● **SOURCE EXCERPT**:
--
Wednesday, December 19, 2007

"At-Home Dad" Stigma Is All Relative

Dave Munger over at Cognitive Daily conducted a most interesting experiment a couple of weeks ago after being a bit worried that NPR's decision to refer to him as "a science blogger and stay-at-home dad" would dent his authority. He gave visitors to his site a reading comprehension tests, with each visitor getting one of four versions of the same story. The only difference between the four stories was the way the protagonist (a was identified. In one version, "Jordan" was referred to as a "father," another version call him a "stay-at-home father," one called the subject a "mother," and the final version used "stay-at-home mother."

The twist: the test then asked how many hours Jordan worked a week as "coordinator of natural disaster relief efforts for ReliefCorps International" (a fictitious web-based relief group).

The results:
... readers guessed that "father" Jordan worked significantly more hours per week than when Jordan was characterized as a "stay-at-home father," a "mother," or a "stay-at-home mother." The story made no mention of Jordan's working hours, just a description of the organization Jordan was a part of.
--
● **JOBS**:
#1 Do these statements agree with the at-home dad post? Answer yes or no for each, and quote the words of the post that decide it. (a) Each visitor read one of four versions of the story. (b) The story said how many hours Jordan worked per week. (c) ReliefCorps International is a real relief organization.
#2 Please carry on the at-home dad post, starting after its last sentence.

● **RAW DATA**:
--
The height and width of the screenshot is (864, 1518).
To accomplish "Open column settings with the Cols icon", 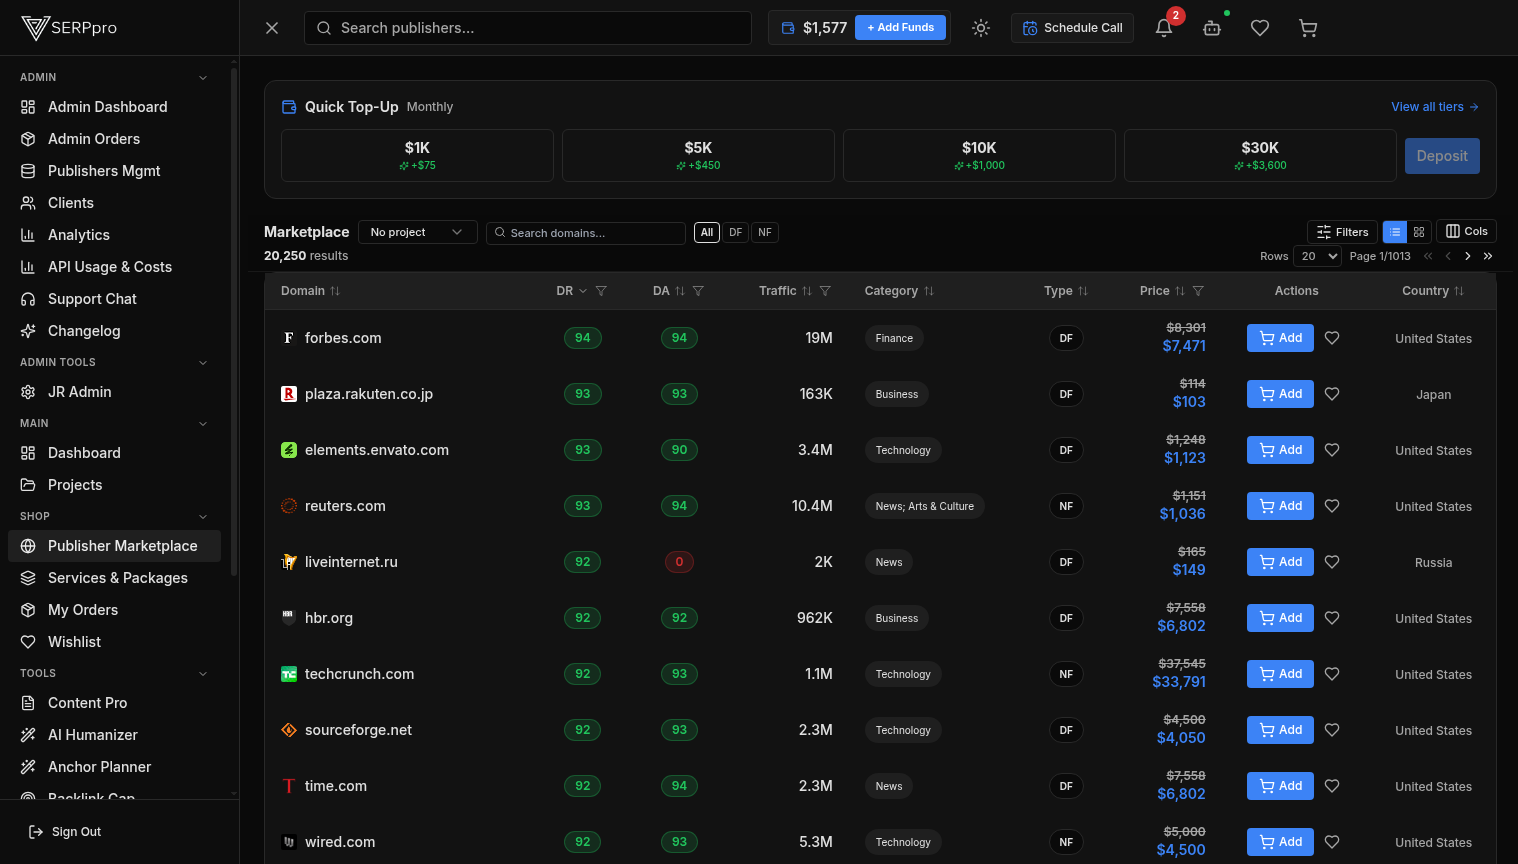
--
● **THE RESULTS**:
#1
(a) Yes: "with each visitor getting one of four versions of the same story."
(b) No: "The story made no mention of Jordan's working hours."
(c) No: "(a fictitious web-based relief group)."

#2
There was no significant difference between estimated work hours for stay-at-home fathers versus mothers, but stay-at-home mothers were seen as working significantly less than both mothers and stay-at-home fathers. "Fathers" were estimated to work a full six hours per week more than "stay-at-home mothers."

Does this mean our readers think stay-at-home parents aren't as good at their jobs as other parents? We can't say that based on this data. Perhaps they believe that stay-at-home parents are simply more efficient. Perhaps they think that stay-at-home parents have made a conscious decision to work fewer hours, possibly for lower pay than other workers.

...

I do think there's a clearer case for gender bias in our responses. Why would respondents believe that women, regardless of their parenting status, work fewer hours than men, when all other aspects of the story are identical? I'm having a difficult time coming up with an answer other than gender bias.

Ultimately, based on these results, it appears that whatever stigma I felt by being labeled as a "stay-at-home" parent may be roughly equal to the bias a woman encounters every day, just for being a woman.

Not sure what to make of this, but it does give me less faith that a gender-blind utopia is right around the corner ...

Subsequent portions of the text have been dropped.